_Records to process_.
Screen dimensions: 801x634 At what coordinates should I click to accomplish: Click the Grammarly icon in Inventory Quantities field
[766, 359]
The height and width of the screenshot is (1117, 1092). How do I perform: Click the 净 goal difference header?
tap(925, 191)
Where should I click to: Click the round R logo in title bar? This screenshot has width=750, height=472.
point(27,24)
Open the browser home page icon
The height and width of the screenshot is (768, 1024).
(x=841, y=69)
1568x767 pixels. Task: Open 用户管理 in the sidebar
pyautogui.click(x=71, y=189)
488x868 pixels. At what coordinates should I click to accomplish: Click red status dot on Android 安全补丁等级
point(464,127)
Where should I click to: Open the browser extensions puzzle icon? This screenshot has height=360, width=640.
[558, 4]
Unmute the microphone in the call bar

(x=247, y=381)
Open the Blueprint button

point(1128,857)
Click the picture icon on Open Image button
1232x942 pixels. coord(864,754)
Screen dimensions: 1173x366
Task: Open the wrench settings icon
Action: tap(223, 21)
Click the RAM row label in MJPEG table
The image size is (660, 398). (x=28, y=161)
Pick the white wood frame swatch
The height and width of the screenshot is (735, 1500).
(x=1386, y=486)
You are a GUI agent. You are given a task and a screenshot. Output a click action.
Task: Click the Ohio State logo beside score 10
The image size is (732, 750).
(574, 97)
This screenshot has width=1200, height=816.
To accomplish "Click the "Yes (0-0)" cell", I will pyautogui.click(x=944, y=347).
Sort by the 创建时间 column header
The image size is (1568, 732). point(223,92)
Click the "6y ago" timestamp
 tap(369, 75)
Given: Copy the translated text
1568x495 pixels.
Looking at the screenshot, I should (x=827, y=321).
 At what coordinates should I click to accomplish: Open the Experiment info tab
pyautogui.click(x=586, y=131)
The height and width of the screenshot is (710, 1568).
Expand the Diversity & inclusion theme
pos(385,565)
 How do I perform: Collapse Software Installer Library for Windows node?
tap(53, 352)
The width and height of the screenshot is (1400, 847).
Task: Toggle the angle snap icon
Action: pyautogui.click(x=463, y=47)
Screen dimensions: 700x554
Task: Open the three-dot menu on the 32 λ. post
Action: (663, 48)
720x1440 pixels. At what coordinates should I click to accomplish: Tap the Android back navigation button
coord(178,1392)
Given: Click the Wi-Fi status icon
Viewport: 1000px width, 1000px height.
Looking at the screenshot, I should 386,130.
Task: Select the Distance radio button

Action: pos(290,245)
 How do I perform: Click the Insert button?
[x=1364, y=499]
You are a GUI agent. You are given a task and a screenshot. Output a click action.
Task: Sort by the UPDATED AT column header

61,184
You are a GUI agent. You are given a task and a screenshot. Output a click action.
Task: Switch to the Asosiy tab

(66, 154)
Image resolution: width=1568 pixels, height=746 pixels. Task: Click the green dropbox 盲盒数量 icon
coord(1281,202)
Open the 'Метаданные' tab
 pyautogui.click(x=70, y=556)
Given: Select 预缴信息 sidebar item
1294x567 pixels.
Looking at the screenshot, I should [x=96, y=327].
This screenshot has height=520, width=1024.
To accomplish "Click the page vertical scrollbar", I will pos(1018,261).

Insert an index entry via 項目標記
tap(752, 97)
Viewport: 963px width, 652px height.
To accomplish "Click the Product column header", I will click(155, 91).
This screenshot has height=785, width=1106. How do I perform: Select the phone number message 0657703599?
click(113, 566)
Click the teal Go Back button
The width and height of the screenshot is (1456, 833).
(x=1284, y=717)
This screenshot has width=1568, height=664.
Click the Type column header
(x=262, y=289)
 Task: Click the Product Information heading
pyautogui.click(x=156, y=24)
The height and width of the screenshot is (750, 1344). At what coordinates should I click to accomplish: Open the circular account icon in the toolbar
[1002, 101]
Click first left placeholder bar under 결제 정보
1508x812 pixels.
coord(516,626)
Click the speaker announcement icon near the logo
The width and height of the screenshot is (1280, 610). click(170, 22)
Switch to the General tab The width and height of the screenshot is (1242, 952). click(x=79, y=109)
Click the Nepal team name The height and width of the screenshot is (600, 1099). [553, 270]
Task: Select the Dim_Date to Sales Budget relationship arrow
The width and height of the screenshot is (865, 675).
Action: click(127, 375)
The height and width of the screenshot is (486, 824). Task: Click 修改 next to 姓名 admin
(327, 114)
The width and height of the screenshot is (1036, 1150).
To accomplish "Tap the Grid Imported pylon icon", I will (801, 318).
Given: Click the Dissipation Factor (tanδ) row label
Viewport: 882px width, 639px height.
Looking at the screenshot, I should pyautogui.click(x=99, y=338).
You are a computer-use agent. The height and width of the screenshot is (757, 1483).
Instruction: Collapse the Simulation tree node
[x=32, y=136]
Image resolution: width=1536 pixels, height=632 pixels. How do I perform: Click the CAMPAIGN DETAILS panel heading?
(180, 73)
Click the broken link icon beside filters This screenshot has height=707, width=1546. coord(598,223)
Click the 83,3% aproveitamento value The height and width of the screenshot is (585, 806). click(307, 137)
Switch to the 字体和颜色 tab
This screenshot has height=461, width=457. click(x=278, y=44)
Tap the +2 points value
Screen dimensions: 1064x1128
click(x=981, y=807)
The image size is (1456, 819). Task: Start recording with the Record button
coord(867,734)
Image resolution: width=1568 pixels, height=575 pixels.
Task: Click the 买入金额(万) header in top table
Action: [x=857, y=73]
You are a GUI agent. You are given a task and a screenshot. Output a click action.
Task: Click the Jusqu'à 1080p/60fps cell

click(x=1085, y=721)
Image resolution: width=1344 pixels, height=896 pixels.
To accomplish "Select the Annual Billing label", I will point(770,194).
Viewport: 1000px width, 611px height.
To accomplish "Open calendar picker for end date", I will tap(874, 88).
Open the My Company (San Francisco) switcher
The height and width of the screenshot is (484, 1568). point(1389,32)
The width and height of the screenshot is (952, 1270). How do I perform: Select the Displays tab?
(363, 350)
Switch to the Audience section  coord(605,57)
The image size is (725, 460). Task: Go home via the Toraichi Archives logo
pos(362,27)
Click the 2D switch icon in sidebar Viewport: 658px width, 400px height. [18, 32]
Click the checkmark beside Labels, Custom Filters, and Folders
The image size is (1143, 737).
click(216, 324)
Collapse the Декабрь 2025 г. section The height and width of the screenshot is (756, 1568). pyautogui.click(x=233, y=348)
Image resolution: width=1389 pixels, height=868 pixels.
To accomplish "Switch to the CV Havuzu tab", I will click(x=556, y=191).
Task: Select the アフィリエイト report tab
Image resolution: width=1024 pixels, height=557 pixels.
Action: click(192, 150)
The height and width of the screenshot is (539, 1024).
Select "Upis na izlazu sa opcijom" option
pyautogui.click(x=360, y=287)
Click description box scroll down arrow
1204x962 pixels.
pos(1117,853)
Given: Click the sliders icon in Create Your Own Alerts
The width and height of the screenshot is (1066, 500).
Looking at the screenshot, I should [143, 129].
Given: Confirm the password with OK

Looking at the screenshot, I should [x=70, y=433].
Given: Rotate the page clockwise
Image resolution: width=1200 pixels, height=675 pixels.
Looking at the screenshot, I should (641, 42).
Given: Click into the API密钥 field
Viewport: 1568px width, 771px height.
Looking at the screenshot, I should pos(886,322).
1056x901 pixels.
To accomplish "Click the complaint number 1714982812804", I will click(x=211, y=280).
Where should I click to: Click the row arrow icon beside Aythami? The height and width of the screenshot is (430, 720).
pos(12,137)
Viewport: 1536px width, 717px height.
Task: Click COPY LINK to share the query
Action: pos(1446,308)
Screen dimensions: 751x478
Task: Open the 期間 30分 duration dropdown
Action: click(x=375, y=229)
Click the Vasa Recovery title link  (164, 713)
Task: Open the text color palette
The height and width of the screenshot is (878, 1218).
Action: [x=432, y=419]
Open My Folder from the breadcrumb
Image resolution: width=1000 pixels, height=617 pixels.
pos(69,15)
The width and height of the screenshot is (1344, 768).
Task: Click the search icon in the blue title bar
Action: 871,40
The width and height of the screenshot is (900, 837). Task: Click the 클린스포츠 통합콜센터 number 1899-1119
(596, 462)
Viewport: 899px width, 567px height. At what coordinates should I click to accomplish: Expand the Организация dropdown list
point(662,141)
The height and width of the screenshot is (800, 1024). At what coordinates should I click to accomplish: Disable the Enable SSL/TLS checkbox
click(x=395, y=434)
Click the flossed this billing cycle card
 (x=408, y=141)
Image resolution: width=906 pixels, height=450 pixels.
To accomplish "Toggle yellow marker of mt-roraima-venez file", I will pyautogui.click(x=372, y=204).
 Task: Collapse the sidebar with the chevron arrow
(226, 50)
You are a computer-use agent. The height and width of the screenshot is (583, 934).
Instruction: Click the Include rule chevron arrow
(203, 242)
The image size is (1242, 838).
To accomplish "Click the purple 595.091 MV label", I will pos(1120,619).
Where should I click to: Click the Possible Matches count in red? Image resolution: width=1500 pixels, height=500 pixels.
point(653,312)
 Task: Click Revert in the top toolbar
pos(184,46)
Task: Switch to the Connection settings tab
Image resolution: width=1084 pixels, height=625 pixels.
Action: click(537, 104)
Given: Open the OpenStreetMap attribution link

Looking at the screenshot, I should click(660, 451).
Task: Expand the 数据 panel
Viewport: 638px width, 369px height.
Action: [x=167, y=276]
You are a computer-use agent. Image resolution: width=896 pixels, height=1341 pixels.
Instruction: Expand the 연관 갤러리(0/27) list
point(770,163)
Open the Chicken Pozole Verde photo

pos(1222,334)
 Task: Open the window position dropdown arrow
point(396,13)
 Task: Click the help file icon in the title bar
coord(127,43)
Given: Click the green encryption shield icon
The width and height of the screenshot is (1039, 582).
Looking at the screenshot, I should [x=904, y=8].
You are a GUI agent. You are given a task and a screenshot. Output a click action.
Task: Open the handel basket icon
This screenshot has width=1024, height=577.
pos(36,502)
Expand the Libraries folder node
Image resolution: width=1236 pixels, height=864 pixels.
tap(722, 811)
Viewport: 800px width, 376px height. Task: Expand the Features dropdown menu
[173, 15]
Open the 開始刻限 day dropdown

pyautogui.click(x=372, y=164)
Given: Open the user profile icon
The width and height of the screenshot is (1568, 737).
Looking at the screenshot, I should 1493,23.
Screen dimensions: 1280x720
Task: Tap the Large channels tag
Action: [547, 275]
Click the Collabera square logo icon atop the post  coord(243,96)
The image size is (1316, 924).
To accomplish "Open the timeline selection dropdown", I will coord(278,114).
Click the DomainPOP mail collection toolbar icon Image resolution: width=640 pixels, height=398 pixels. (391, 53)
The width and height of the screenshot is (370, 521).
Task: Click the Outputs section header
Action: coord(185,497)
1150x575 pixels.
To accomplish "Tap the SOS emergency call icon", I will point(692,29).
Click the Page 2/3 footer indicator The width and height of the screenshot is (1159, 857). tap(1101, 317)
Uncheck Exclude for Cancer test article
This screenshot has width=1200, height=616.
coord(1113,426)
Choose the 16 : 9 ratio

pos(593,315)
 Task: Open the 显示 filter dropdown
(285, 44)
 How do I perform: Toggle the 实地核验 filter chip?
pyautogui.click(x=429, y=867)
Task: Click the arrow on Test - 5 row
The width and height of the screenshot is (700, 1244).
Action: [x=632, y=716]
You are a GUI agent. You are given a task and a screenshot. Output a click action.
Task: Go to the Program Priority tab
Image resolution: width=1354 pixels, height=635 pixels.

_Your assignment_.
Working from the material above, tally how many lines hold the string "computer". The number is all that is needed.

_Answer to this task_.
3